Edison Park is entirely within the 41st ward in the Chicago City Council, where it is represented by Alderman Anthony Napolitano, who is the only Republican member of the City Council as of 2019.

Aldermen who have represented Edison Park since 1893
| Years | 27th Ward^{a} |  | 41st Ward |
| 1893 – 1894 | Mathew J. Conway, Republican | Frederick F. Haussen, Republican | No such ward |
| 1894 – 1895 | Hubert W. Butler, Republican |
| 1895 – 1897 | George S. Foster, Democratic |
| 1897 – 1899 | Spencer S. Kimbell, Republican |
| 1899 – 1900 | Arthur F. Keeney, Republican |
| 1900 – 1902 | Henry Wulff, Independent |
| 1902 – 1903 | Hubert W. Butler, Republican |
| 1903 – 1905 | Silas F. Leachman, Democratic |
| 1905 – 1906 | Henry J. Siewert, Republican |
| 1906 – 1908 | Hans Blase, Democratic |
| 1908 – 1909 | James F. Clancy, Republican |
| 1909 – 1910 | Joseph F. Capp, Republican |
| 1910 – 1911 | Frank J. Wilson, Democratic |
| 1911 – 1913 | Jens N. Hyldahl, Democratic |
| 1913 – 1914 | George E. Trebing, Democratic |
| 1914 – 1915 | Oliver L. Watson, Independent |
| 1915 – 1919 | John C. Kennedy, Socialist |
| 1919 – 1920 | Edward R. Armitage, Republican |
| 1920 – 1923 | Christ A. Jensen, Democratic |
| 1923 – 1930 | Not in ward |  | Thomas J. Bowler, Democratic |
| 1930 – 1931 | Vacant |
| 1931 – 1935 | James C. Moreland, Republican |
| 1935 – 1947 | William J. Cowhey, Democratic |
| 1947 – 1958 | Joseph P. Immel Jr., Republican |
| 1958 – 1959 | Vacant |
| 1959 – 1963 | Harry Bell, Democratic |
| 1963 – 1972 | Edward T. Scholl, Republican |
| 1972 – 1973 | Vacant |
| 1973 – 1991 | Roman Pucinski, Democratic |
| 1991 – 2011 | Brian Doherty, Republican |
| 2011 – 2015 | Mary O'Connor, Democratic |
| 2015 – present | Anthony Napolitano, Republican |
^a Prior to 1923 Chicago comprised 35 wards, each electing two aldermen in staggered two-year terms.

==Infrastructure==
===Transportation===
The Union Pacific Northwest Line has a station in the Edison Park community.

==Notable people==
- Adam Emory Albright, painter. He resided in Edison Park until moving to Warrenville, Illinois, later in life.

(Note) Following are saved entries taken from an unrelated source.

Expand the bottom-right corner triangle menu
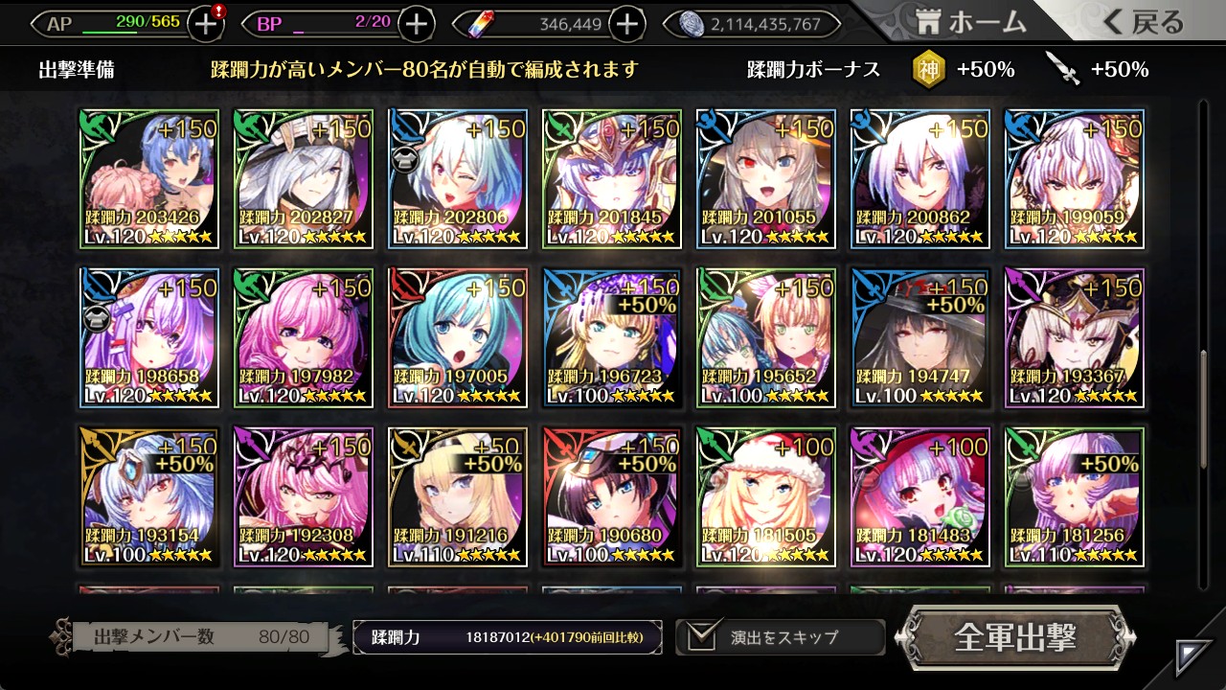1226x690 pixels. (x=1194, y=657)
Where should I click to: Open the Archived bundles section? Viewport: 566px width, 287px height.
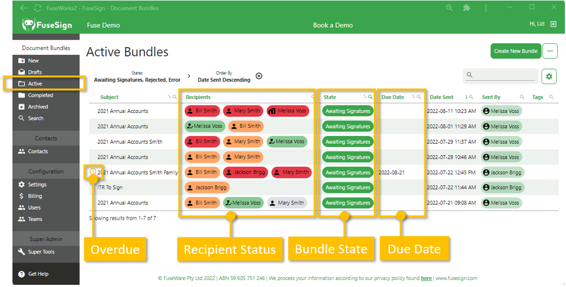38,107
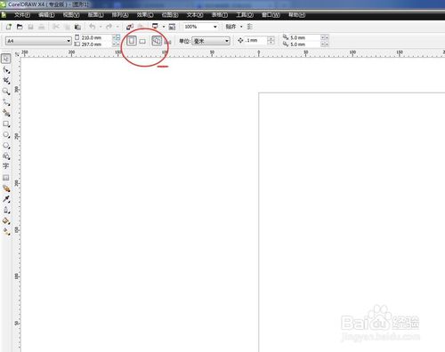Screen dimensions: 445x352
Task: Select the Zoom tool in toolbox
Action: click(x=6, y=92)
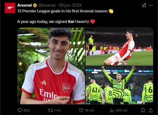Screen dimensions: 158x115
Task: Click the 204 replies count
Action: point(27,110)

- Leonard Crunelle, sculptor and protege of Lorado Taft.
- John Mulroe, Democratic member of the Illinois Senate since 2011. He is a resident of Edison Park.
- Anthony Napolitano, alderman for Chicago's 41st ward since 2015. A resident, he is also the council sole Republican.

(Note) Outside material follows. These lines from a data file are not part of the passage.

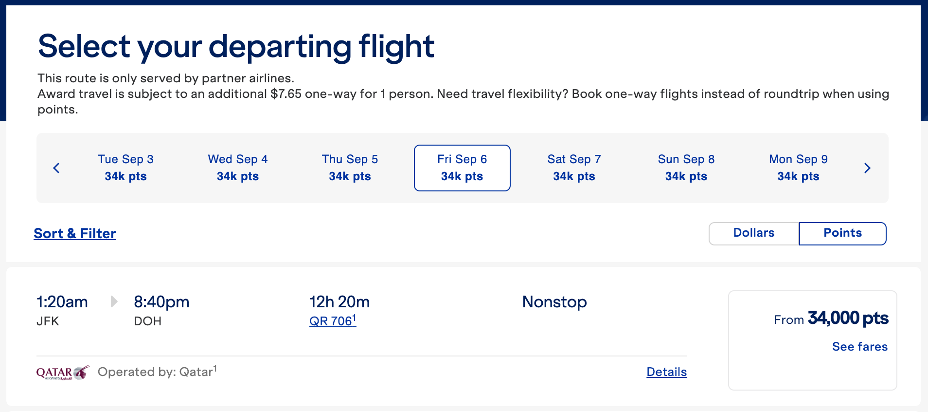
Task: Navigate to earlier dates using left chevron
Action: click(56, 168)
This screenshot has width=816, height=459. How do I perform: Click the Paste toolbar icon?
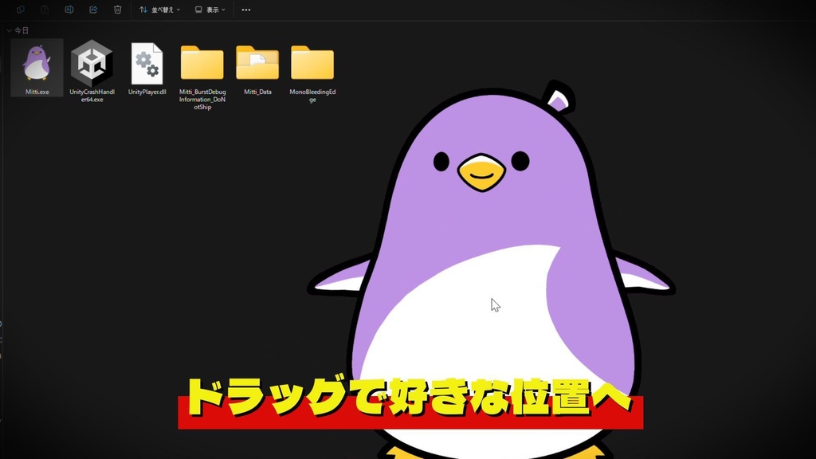click(x=44, y=10)
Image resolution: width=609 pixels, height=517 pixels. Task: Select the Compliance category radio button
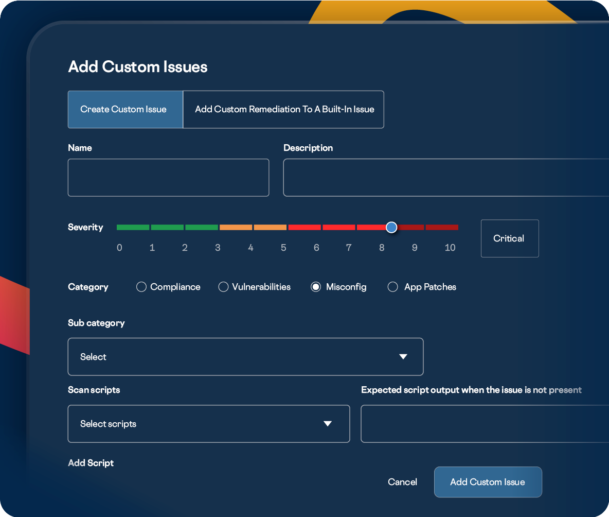(141, 287)
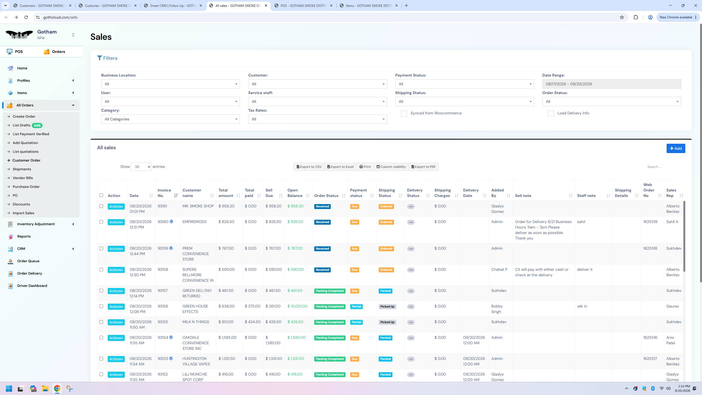This screenshot has height=395, width=702.
Task: Click the Orders folder icon
Action: [x=47, y=52]
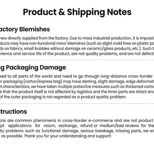Click the line about multiple protective measures
Screen dimensions: 154x154
(x=77, y=87)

- Mary O'Connor, alderman for Chicago's 41st ward from 2011 to 2015. She is an Edison Park resident and served as president of the local chamber of commerce prior to her tenure as alderman.

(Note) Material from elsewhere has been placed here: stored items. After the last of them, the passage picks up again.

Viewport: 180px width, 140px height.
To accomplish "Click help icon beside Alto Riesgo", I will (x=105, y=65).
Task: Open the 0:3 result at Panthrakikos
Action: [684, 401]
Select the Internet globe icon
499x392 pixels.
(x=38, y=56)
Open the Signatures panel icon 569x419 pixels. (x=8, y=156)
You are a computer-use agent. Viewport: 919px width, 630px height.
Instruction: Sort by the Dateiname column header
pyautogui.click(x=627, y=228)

- Thomas A. Pope (1894–1989), recipient of the Medal of Honor for conduct at the Battle of Hamel. He was a resident of Edison Park before moving to Woodland Hills in Los Angeles.
- Timothy P. Sheehan, Republican member of the United States House of Representatives from 1951 to 1959 and Republican candidate for Mayor of Chicago against Richard J. Daley in 1959.